Вильям задрожал от гнева. Он чувствовал себя так, словно у него что-то отняли, словно его ограбили. Он возненавидел Валентину, механика Ромку и Ирену. Но больше всего безрассудную Ирену. Ему казалось, что Ирена его обидела. Своим легкомыслием. Вечер был испорчен.
Часов около пяти стали расходиться — настоящий праздник у большинства был еще впереди.
Морозило, весны еще не чувствовалось. Возле перекрестков машины, затормозив, скользили по асфальту. На улицах было полно народу — самые торопливые, чтобы обогнать других, ступали прямо в сугробы по краям тротуаров.

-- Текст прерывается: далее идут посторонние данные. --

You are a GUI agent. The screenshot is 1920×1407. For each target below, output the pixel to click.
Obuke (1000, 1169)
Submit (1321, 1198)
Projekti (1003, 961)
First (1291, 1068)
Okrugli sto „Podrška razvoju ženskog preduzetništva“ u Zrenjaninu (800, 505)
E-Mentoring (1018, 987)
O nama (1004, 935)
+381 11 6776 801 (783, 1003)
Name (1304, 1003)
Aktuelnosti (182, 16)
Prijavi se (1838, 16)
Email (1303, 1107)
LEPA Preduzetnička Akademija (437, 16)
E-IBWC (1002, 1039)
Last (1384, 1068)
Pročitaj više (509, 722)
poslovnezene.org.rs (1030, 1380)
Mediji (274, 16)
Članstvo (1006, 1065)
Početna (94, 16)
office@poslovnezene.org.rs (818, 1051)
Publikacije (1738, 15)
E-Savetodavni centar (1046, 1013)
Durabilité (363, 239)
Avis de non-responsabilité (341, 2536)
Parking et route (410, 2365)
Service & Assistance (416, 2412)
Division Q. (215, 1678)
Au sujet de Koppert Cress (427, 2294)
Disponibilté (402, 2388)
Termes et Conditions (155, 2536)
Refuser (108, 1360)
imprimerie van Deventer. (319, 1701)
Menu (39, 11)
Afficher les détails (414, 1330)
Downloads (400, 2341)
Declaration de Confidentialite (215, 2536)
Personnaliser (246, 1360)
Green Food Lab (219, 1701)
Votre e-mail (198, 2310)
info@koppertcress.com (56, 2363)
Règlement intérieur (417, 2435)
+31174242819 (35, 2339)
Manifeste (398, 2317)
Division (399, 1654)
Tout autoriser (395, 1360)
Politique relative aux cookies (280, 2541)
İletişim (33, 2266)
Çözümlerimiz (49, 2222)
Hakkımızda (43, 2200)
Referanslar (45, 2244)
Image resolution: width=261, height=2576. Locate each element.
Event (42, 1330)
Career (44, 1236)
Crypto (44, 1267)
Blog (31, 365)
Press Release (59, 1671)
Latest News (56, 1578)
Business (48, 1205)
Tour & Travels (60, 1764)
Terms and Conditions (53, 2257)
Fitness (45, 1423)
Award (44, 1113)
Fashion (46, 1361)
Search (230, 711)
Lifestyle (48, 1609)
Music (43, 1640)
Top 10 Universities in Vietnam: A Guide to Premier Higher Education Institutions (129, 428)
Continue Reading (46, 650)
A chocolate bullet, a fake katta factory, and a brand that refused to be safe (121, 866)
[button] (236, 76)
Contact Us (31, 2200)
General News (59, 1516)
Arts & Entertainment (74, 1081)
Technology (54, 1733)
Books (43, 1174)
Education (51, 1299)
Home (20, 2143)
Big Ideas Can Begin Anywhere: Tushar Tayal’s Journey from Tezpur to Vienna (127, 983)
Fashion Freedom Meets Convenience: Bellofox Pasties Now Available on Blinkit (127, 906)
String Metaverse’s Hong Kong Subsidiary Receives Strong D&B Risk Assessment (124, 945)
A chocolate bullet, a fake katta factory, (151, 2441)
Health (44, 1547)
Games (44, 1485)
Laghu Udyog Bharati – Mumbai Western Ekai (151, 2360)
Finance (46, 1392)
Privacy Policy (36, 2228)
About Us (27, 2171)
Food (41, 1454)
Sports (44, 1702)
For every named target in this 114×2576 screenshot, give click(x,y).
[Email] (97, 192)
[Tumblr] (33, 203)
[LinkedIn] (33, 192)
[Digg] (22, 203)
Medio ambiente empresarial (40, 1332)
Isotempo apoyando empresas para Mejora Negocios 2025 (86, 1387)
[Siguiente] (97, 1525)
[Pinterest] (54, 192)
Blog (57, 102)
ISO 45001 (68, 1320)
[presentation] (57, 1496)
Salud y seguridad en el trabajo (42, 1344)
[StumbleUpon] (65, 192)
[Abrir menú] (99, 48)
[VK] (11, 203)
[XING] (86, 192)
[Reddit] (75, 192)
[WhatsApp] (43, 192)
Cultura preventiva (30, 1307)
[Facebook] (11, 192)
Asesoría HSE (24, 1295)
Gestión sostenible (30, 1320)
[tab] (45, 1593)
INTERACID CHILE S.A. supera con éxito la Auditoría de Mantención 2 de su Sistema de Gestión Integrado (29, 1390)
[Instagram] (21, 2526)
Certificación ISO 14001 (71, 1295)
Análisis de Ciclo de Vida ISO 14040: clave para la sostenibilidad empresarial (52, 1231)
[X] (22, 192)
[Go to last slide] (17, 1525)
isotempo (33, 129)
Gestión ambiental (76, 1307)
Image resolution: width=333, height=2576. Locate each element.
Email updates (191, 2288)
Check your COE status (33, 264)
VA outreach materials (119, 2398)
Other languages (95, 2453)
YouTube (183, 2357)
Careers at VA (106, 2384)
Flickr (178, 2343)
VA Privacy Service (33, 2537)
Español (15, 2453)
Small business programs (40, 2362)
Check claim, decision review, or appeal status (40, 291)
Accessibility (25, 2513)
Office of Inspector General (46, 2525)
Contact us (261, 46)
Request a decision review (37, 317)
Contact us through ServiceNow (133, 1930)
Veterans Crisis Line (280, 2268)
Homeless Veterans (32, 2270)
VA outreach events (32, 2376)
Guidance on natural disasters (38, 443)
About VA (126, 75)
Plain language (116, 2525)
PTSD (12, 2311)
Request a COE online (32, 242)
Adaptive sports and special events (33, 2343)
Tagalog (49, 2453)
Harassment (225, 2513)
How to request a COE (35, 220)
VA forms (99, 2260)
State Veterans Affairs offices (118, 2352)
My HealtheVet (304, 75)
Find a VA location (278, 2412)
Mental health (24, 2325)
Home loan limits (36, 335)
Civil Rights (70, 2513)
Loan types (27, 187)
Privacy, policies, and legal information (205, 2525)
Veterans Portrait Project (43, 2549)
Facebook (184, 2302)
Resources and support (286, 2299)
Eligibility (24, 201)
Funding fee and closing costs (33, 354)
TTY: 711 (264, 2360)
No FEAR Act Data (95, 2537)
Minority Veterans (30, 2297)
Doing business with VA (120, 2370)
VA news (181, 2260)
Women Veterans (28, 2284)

Вильям все еще злился на легкомыслие Ирены, на бабника Ромку, которого попросили ее проводить, но в конце концов решил, что все это к лучшему, если уж тому суждено случиться. И чем раньше, тем лучше. Рассудком Вильям мог с этим согласиться. Только рассудком. Однако, представив себе, что Ромка теперь, может быть, сидит в комнате Ирены, Вильям почти наяву ощутил ее податливые губы и дрожащие плечи под тонкой блузкой. И сейчас он был готов сразиться с Ромкой хоть на шпагах, хоть на пистолетах.
— Уважаемый! — кто-то окликнул его, догоняя. — Выручите, дайте двадцать копеек. Только что вышел из больницы и не могу добраться до дома — нет на автобус…
Это был заросший щетиной мужчина, с перебинтованной на повязке рукой, но бинт казался по крайней мере недельной давности. В сторонке стояли еще несколько таких же помятых мужиков и жадными глазами наблюдали, добьется ли чего попрошайка. Перегаром от них разило за версту.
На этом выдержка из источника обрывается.